• _Exercise brief_: Reproduce the data below in full and to the letter, images excepted.

• _Screenshot grounding data_:
□ □ □ □
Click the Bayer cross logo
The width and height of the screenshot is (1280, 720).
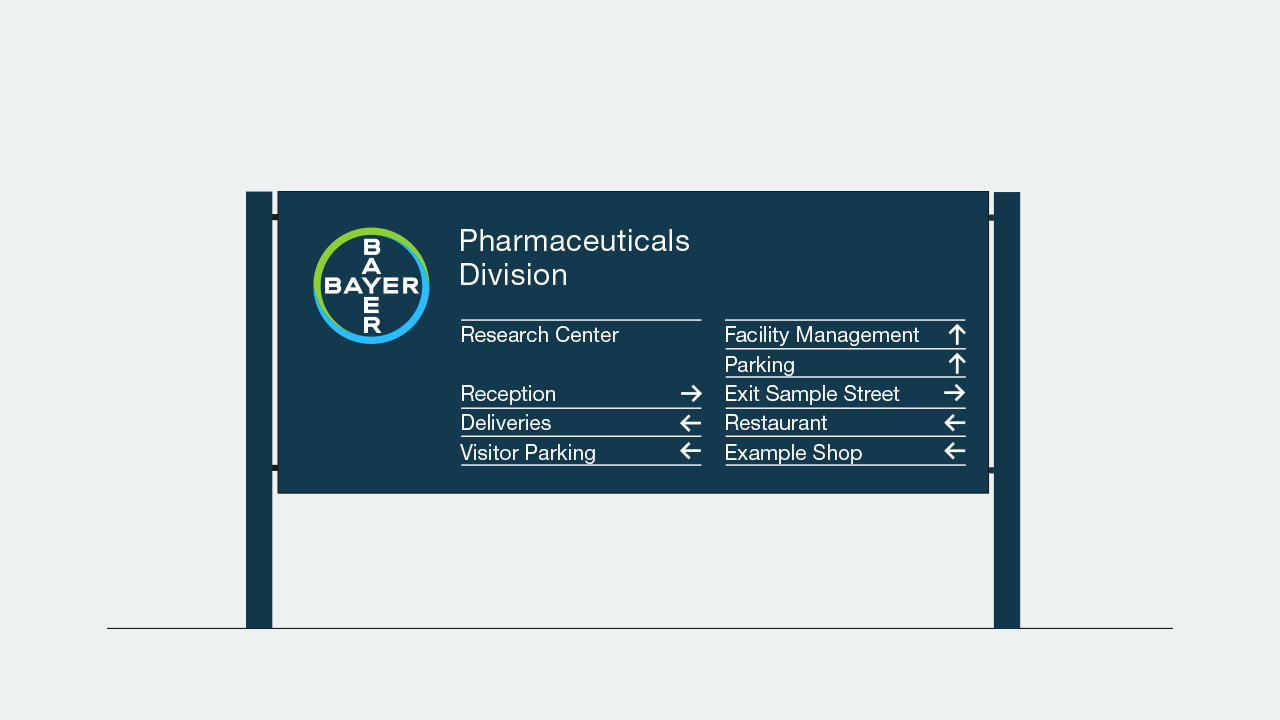[371, 286]
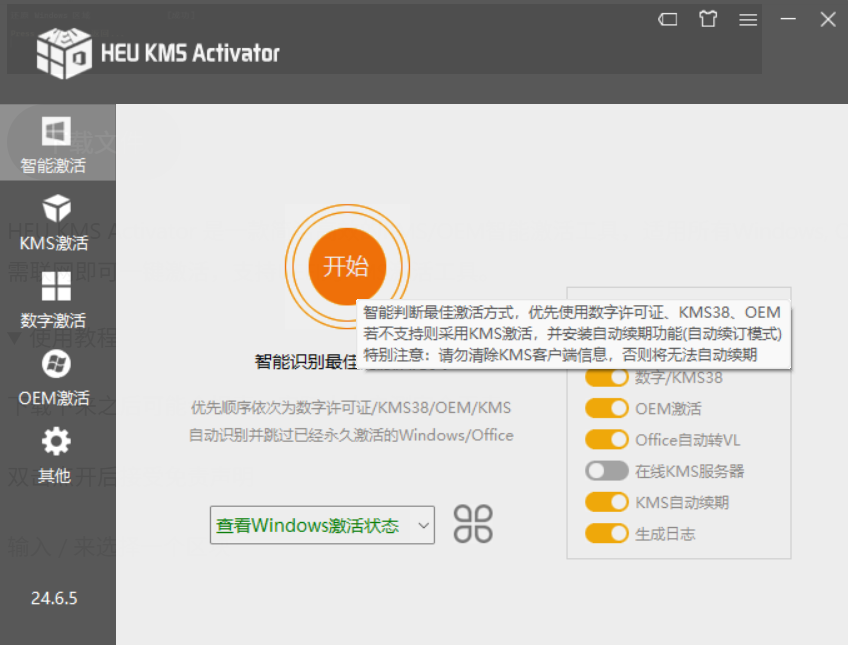Click the 24.6.5 version number
This screenshot has height=645, width=848.
(54, 599)
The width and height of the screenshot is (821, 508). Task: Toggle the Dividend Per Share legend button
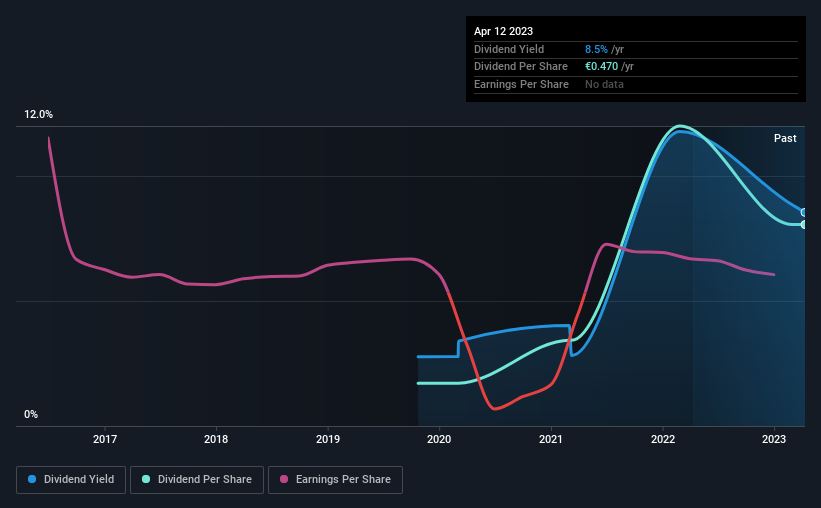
□ □ □ □
• _Answer space_:
Click the Bayer cross logo
The width and height of the screenshot is (1280, 720).
[371, 286]
Click the 24.6.5 version number
This screenshot has height=645, width=848.
(54, 599)
The width and height of the screenshot is (821, 508). Task: Toggle the Dividend Per Share legend button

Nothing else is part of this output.